Eifhsg · 16/12/2020 15:30

[quote Purplebags11]@Aprilx yes if I needed tampons or pads or something like that I'd say can I have x amount for some pads I wouldn't just say I need some money [/quote]
Are the posters claiming this is not remotely financially abusive high?

I don't understand how anyone can read about the op having to ask permission to buy stamps and think that's totally fine and normal. Let alone this.

Purplebags11 · 16/12/2020 15:34

When I say I'd have to ask for tampons etc I mean I'd say can I use the card I need ... he has never said no to me having the card

OP posts:
MrDarcyismines · 16/12/2020 15:36

I feel sad that you have to ask him for money if you need period pads Sad I don't know if he is controlling or just stingy!
As you have been together 10 years, you need a better set up. He needs to transfer you a set amount of money every month.

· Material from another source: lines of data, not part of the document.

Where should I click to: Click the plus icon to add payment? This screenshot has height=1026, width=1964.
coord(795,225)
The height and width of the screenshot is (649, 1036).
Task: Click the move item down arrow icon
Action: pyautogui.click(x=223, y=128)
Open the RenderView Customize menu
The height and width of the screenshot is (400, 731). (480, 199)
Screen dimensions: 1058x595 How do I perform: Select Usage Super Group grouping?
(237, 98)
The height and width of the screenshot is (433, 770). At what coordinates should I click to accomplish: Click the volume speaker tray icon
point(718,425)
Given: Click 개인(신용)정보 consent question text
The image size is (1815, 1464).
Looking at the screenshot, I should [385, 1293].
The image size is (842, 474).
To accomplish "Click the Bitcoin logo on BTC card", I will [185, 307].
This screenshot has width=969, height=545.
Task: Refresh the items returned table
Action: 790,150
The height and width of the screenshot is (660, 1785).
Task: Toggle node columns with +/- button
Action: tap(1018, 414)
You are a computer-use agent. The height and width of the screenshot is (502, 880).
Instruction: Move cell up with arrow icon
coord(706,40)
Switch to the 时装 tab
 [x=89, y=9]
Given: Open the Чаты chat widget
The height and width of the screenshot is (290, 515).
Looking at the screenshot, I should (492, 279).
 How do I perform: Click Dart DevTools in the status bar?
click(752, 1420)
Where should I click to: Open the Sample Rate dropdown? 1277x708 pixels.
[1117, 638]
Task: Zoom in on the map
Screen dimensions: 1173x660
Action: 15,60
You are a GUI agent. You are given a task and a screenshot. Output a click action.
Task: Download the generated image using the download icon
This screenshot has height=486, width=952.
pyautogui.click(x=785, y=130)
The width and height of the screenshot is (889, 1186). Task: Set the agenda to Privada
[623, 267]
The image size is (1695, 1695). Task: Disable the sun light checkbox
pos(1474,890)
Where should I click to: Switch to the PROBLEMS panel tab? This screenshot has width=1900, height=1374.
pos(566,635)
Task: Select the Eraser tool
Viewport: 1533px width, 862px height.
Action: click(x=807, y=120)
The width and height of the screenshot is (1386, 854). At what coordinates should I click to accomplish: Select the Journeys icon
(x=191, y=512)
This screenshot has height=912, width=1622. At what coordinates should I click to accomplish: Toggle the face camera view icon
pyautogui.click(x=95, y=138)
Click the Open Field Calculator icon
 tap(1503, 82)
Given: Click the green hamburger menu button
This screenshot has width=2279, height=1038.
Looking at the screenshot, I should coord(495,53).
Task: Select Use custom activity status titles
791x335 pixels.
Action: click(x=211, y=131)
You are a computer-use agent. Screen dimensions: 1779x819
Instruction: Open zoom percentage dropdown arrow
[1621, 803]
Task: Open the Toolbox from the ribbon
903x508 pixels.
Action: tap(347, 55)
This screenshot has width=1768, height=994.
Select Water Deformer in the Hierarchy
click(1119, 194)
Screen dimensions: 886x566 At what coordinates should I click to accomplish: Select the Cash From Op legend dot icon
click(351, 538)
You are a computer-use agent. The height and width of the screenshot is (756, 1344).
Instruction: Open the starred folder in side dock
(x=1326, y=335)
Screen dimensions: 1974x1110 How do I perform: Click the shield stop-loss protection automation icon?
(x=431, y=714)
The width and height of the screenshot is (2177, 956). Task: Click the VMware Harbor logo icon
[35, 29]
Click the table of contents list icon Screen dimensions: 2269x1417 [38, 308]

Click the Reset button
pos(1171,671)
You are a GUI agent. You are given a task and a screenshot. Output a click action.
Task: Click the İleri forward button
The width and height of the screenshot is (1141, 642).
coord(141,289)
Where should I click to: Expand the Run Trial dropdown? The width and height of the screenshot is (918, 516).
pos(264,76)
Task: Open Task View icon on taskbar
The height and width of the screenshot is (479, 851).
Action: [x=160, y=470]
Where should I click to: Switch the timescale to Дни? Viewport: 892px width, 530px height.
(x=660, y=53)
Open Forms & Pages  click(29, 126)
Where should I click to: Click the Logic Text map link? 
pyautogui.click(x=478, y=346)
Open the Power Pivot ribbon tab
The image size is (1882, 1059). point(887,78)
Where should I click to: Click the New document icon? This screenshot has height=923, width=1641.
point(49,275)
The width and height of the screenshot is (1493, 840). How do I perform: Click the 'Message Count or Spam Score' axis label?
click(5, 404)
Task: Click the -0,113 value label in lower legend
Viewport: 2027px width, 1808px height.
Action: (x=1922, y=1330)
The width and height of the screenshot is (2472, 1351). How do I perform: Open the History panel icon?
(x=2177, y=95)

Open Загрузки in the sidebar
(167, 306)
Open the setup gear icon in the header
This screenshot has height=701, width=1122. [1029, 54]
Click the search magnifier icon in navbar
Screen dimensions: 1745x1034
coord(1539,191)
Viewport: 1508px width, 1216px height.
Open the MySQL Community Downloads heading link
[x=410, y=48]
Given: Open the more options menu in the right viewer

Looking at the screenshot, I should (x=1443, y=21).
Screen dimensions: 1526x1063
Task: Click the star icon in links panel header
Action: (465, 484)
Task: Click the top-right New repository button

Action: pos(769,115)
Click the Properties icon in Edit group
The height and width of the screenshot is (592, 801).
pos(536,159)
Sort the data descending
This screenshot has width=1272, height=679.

Would you consider getting a job? An evening one or something?
Working gives me that independence. Also security! If anything was to happen to my marriage I have my job. If he was to fall ill, I have access to money. We also have a joint account where he puts 1k in and I can spend as little or as much as I like (not on crap obviously)
When you're in a committed relationship/marriage, you should never have to ask for money or made to feel rubbish for needing it.

Boulshired · 16/12/2020 15:38

You need to have rules and boundaries if you agree to be a SAHP, you have given up your financial independence whilst he remains self sufficient. Of course he is in financial control if you have no money. This needs to be agreed as soon as possible, I would never be in a position where I needed to ask a partner/husband to provide my tampons.

ReindeerAntlerLights · 16/12/2020 15:40

It is the having to tell him exactly what you want/need money for that is the financial abuse.

What is your housing situation? Rented? Owned? If he decided to kick you out tomorrow could he? You are unmarried (marital home protection) and have to ask to access money. You are not working and this leaves you in a very precarious position.

How much money does he have squirrelled away is a bank account in his sole name? How much do you have in your savings account?

This is why on MN being married is seen as important to get the basic legal rights if you choose to give up your job and become a SAHM. Your career is impacted, your pension is impacted, your future earnings are impacted. He at the very least should offer you and his daughter the legal protection of marriage. You have asked, clearly he is not willing to share his money with you.